Despite the heat, Tessa felt her skin prickle with chill. “My father said that the Zooks had bought property farther north than other white men. They were transgressing past the frontier.”
Hans scoffed. “So it was their fault? Plowing a field and felling a tree meant they were subject to be tomahawked to death? Their bodies chopped to bits while their little boy hid in a hollow tree and watched the desecration as it occurred?”
Tessa gripped her elbows tight against her abdomen. She was sure she was going to be sick. “I . . . didn’t mean that. I just meant that . . .” Her voice drizzled to a stop. She didn’t know what she meant.
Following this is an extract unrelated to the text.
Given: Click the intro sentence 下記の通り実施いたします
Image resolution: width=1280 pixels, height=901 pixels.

“Hear me, Tessa. You are young, but being young doesn’t mean you must remain naïve. The Indians are on the advance, and if we don’t do something soon, we will be the ones whose bodies are desecrated.” Something flared in Hans’s eyes. A crazed look, she thought, but when she look again, his eyes had mellowed. Maybe she was the crazed one.
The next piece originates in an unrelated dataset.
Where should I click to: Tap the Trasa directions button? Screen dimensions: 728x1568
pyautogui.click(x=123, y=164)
He lifted up an enormous bridle he had made, crafted out of brand-new leather, including a metal bit. “I came to go stallion hunting with you.” She hadn’t even noticed it until now. “Think it’s big enough?”
Her thoughts felt muddled; she was still furious with herself for what she’d said to Willie, and horrified by Hans’s fear-inspiring predictions. She took the bridle out of his hands and examined it minutely. “Hans, it’s . . . very well made.” And it was. He was a remarkable craftsman. “You’re very clever.”
He grinned.
“But . . . you can’t just slap a bridle on this horse. He’s barely let me touch him.”
Hans’s face flattened with surprise. “Sure you can. We’ll just go slow.”
“It’s not just that . . . it’s . . . he’s a wild animal. Maybe a harness might work. But a bit in his mouth—it’s just not right.”
“Tessa, I know how to break a hors
e. I’ve lived at Not Faxon’s Farm for the last ten years. I’ve seen Felix break dozens of horses.”
“But Felix doesn’t break horses. He trains them.”
A condescending look came over Hans. “Sweet Tessa, let me handle this from here.”
“There’ll be nothin’ of the kind on this afternoon.”
Tessa and Hans turned to find her father standing on the door stoop. “’Tis the Sabbath.” He crossed his arms against his chest. “And where were you this morning, Hans?”
“Dorothea wasn’t faring well this morning. I stayed home to be with her, so Felix and his boys could attend church. Did Felix not tell you?”
“Nae,” he said. “Mayhap it slipped his mind.” He lifted his chin toward Tessa. “’Tis time for the cow to be milked. Dinnae you hear her bellows?”
No, Tessa hadn’t noticed. But now that her father pointed it out, she could hear woeful lows coming from the barn. She turned back to Hans to invite him to sup with them, but he had already mounted his horse and started down the path.
“The cow, Tessa. She is waitin’ fer y’.” Her father held the clean milk bucket out to her.
Tessa grabbed the bucket and ran to the barn. How had such a pleasant afternoon started out so sweetly and ended on such a sour note?
Shawnee Village, Monongahela River
September 26, 1763
The day was cool and smelled of autumn’s arrival. Betsy and Numees were harvesting dried bean pods. Nijlon came to the garden with her infant in her arms and set him down on the ground near a pumpkin, fingercombing his hair before she straightened up. He was an appealing baby, large eyes black as walnuts that followed his mother everywhere, and a geyser of fine black hair that sprouted from the top of his head. He was able to sit by himself now and leaned forward to grasp the pumpkin with both hands. He thumped the orange squash with his chubby hands, like a tiny warrior pounding on a drum, and they all stopped to watch, to watch and to laugh. Unexpected pleasure stole over Betsy.